At TED2008 Ideas Conference in March of this year, TED Prize winner Karen Armstrong was granted a wish to change the world. This is what she asked for:

“I wish that you would help with the creation, launch and propagation of a Charter for Compassion, crafted by a group of leading inspirational thinkers from the three Abrahamic traditions of Judaism, Christianity and Islam and based on the fundamental principles of universal justice and respect.”

Since then support for idea has built among numerous religious groups, spiritual leaders such as Archbishop Desmond Tutu, Islamic scholar Tariq Ramadan, and Britain’s first female Rabbi Julia Neuberger have joined a special Council to oversee the Charter, and Kluster, a collaborative decision making platform, has built a groundbreaking site that will allow anyone to contribute to the Charter.

“By recognizing that the Golden Rule is fundamental to all world religions, the Charter for Compassion can inspire people to think differently about religion.
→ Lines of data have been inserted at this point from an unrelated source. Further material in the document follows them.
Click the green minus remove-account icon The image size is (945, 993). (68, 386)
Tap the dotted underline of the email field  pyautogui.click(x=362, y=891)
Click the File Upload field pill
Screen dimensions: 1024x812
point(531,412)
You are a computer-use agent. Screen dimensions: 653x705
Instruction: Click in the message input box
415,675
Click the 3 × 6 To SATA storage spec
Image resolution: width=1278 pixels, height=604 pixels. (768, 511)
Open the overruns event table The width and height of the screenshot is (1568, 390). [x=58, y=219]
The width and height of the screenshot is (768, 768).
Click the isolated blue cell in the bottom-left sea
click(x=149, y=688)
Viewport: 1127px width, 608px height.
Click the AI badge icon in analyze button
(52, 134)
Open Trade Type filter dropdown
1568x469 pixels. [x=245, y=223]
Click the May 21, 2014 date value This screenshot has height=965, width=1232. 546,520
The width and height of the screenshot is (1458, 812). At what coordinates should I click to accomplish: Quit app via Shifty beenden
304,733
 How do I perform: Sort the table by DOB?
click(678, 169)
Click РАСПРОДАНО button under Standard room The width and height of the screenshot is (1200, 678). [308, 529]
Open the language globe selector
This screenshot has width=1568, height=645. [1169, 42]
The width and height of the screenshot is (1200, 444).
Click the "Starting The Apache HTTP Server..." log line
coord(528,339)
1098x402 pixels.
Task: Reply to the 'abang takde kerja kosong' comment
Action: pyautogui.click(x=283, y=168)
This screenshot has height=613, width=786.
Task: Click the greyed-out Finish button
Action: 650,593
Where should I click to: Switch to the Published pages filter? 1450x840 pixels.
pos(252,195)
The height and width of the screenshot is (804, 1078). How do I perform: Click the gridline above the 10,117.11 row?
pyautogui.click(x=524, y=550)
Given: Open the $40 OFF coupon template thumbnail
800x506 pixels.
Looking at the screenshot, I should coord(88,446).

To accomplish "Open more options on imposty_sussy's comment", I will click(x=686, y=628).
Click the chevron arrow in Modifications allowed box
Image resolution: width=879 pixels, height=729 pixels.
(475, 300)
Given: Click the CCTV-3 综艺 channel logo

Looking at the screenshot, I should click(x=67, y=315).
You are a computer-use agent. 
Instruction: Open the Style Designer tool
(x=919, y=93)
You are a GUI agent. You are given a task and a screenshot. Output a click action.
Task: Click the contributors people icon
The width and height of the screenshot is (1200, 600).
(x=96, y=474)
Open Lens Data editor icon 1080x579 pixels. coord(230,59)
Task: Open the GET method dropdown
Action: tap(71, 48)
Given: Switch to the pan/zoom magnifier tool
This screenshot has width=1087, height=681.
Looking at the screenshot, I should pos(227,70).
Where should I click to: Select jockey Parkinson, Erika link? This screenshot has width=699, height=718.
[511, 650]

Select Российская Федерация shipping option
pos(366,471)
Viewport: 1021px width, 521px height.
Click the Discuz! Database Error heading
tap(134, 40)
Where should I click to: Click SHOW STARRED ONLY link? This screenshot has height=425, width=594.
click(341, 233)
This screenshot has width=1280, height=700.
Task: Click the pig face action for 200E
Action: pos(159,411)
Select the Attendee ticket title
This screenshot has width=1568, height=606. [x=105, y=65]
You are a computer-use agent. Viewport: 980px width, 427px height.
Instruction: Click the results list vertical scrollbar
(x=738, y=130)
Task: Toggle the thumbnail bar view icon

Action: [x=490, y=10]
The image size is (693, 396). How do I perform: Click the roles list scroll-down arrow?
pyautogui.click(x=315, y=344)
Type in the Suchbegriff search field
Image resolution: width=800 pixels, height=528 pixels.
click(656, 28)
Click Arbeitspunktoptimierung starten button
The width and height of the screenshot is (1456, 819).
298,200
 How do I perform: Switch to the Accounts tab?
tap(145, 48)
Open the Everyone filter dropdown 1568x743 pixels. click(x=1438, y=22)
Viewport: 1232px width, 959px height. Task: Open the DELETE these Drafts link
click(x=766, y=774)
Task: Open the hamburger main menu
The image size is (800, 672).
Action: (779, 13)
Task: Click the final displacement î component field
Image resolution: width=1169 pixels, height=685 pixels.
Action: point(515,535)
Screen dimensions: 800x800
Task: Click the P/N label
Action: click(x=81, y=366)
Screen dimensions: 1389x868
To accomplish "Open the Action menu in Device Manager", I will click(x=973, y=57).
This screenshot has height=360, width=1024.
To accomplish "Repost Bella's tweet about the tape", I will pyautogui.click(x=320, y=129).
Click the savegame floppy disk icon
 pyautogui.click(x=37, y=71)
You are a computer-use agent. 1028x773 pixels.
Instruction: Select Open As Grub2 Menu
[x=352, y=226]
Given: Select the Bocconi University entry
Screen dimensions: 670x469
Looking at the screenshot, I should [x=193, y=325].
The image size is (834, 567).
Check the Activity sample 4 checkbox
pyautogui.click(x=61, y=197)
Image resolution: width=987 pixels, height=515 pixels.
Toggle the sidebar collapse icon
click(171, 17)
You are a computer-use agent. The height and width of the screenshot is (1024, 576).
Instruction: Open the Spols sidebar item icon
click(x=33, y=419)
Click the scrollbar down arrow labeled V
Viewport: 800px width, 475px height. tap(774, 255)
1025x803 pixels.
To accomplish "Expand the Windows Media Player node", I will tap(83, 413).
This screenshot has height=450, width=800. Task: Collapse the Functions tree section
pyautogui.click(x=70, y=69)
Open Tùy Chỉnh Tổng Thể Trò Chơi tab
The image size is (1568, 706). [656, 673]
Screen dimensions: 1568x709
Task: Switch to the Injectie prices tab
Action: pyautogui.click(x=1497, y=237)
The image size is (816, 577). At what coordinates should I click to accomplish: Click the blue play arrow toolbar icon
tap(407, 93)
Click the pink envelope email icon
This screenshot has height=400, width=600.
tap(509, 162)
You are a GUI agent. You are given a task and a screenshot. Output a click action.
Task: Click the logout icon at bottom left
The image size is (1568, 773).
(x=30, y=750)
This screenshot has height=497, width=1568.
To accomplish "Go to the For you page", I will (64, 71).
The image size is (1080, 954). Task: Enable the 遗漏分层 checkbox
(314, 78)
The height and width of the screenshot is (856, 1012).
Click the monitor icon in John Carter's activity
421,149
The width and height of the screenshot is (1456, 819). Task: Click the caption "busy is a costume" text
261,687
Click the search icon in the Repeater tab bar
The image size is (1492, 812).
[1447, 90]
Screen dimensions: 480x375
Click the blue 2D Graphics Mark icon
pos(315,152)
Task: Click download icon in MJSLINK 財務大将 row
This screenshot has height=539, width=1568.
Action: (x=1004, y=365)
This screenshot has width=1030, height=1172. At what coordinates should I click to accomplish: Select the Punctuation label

This Charter is being created in a collaborative project by people from all over the world. It will be completed in 2009. Use this site to offer language you’d like to see included. Or inspire others by sharing your own story of compassion.”

“Later this week millions of Muslims, Christians, and Jews will be sent an email inviting them to come to the site and offer their choice of words, in their own language, to help create a charter capable of inspiring the world to focus on what the great religions share, as opposed to what divides them. Already people are responding to this amazing idea with passion and excitement. The goal is to obtain all input from global participants within the next four weeks, select the best contributions with the help of a council of religious “sages”, and conduct a major launch of the finished document in 2009.”

http://charterforcompassion.com/

You can contribute to the Preamble, on why this is necessary, today. The next section opens Nov 20.

I trust people from Eastern faiths will also contribute. There’s no reason it needs to be limited to Abrahamic faiths.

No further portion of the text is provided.